## GOAL 1
Answer these questions using the passage on Gravesend.
(a) In what city did McQueen take the footage for Unexploded?
(b) What mineral does McQueen say Gravesend is about?
(c) Up which river does Marlow tell of journeying?
## GOAL 2
Transcribe the stretch of the passage on Gravesend from "McQueen’s avoidance of" through "Bagley 2009, p.244).".

McQueen inserts an image of the port city Gravesend at sunset, and the wall label informs us that this industrial landscape, on the banks of the Thames, was the place written about by Joseph Conrad in the opening lines of Heart of Darkness, who saw the great river as a “mighty waterway leading to the uttermost ends of the earth” (“uttermost” from whose perspective, one wonders?) (Source: Milroy 2007, np link).
By referring to and including images of the south eastern English industrial port of Gravesend, the film traces the lopsided relations between current-day Europe and Africa back to nineteenth-century colonialism, specifically via its representation in Conrad’s Heart of Darkness: Conrad’s protagonist Marlow sits in a sailboat on the Thames estuary in Gravesend while he tells his notorious tale of journeying up the Congo River. McQueen’s film commemorates that literary moment through an extended passage of sun setting over the port’s factories and smoke stacks (mirroring the crepuscular time of Marlow’s narration), a sequence that ever so slowly dissolves and gives way to images of Congolese laborers. The resulting palimpsest of geographies joins the normally separated regions, a segregation that otherwise conveniently dissociates advanced technological procedures from the faraway exploitation of natural resources amid conditions of brutal lawlessness. Meditative and melancholy, the sunset’s elegiac tones suggest not only the twilight of both industrialisation and Britain’s imperial reign but also a funereal resignation in the face of the continuation of their deathly effects under a different name (Source: Demos 2009, p.9 link).
Gravesend above all else is a poem, and an epic one at that. Strikingly beautiful, and supremely ambitious, it is a highly formal meditation that speaks by looking. Paired with [his] Unexploded [film], whose footage of damage wrought by an unexploded bomb was taken by the artist in Basra, Iraq, it becomes clear that McQueen is composing with elements from the here and now. Decisively unsentimental in their depiction of contemporary life, these works make all the clearer that as the ring tone tolls for one, it tolls for all (Source: Walker 2007, np link).
McQueen’s avoidance of the art-world hustle has left him relatively immune to the vicissitudes of the marketplace: His work, owned almost exclusively by museums and dedicated collectors, never turns up at auction. Asked about the shaky state of today’s art market, McQueen says coolly, “I don’t give a s—. I don’t care. If I was thinking about money when I was making something, I possibly wouldn’t make it (Source: Bagley 2009, p.244).
David Coggins: A critic wrote that the film Gravesend - which includes extraordinary footage of miners deep underground [in the Congo], sometimes in complete silence - is “first and foremost about looking.” Do you think that’s true about your work in general? You use such powerful images—do you consider yourself a formal artist? Steve McQueen: I don’t think so, no. Formal? No, it’s not an exercise. This particular work has more formal aspects than others… It depends on the context and content of the piece. As far as Gravesend, it’s about a mineral called coltan. Coltan is virtually everywhere, in every cell phone, every digital electronic device. It’s a conductor, this miracle mineral that doesn’t overheat. And the fact that the majority of it comes from this place in the Congo—this whole idea of going back to the source fascinated me. Going there was completely different from what I expected. DC: Do you think your work gives a voice to people who aren’t in a powerful position? SM: Not at all. I may bring attention to them, but really these are situations that I find interesting. These people can speak for themselves—there are documentaries, books written about the subjects. It’s not about me giving them a voice; it’s about me looking at their situations in a way that’s different from how other people look at them. DC: Are your influences cinematic, or do they come from the art world? SM: My influences come from real life. I’m not interested in cinema for cinema’s sake. I’m interested in life—what one does and how one interacts (Source: Coggins 2008, np link).

## DATA ROWS
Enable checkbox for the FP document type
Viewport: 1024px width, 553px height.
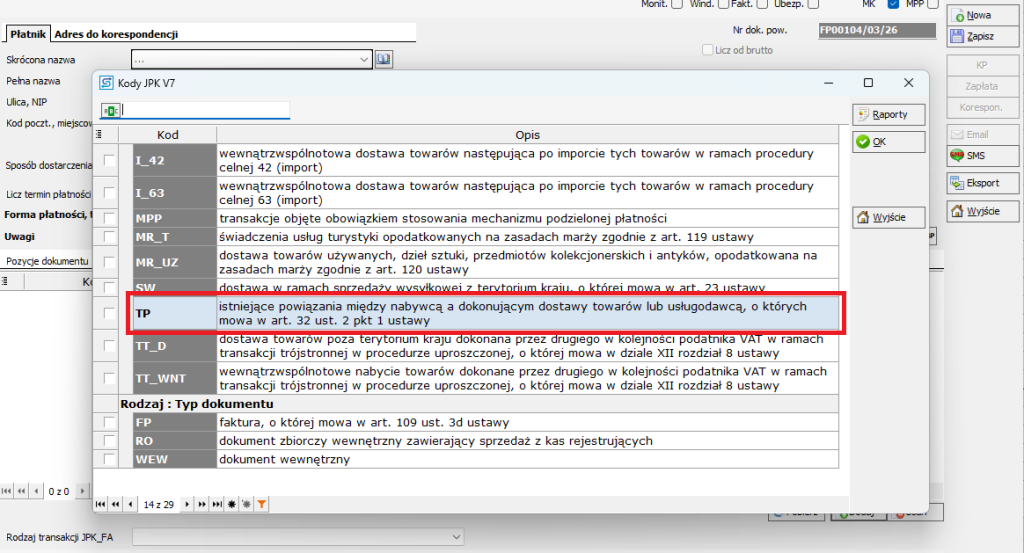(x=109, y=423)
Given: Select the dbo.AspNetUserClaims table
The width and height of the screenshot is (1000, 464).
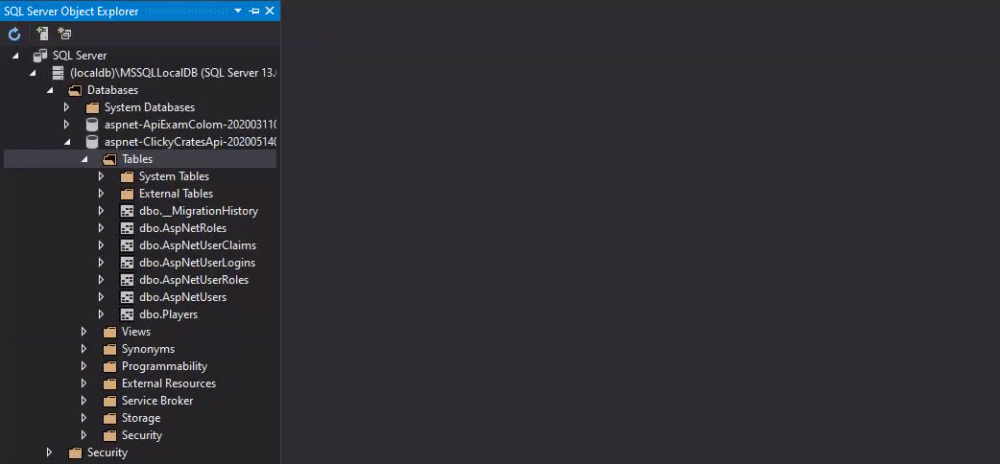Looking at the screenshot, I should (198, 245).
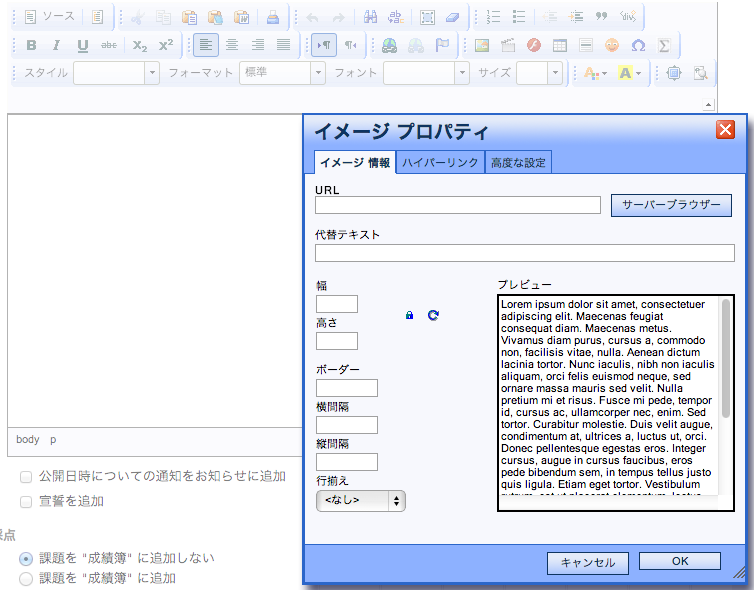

## TASK OUTPUT 1
(a) Basra, Iraq
(b) Coltan
(c) The Congo River

## TASK OUTPUT 2
McQueen’s avoidance of the art-world hustle has left him relatively immune to the vicissitudes of the marketplace: His work, owned almost exclusively by museums and dedicated collectors, never turns up at auction. Asked about the shaky state of today’s art market, McQueen says coolly, “I don’t give a s—. I don’t care. If I was thinking about money when I was making something, I possibly wouldn’t make it (Source: Bagley 2009, p.244).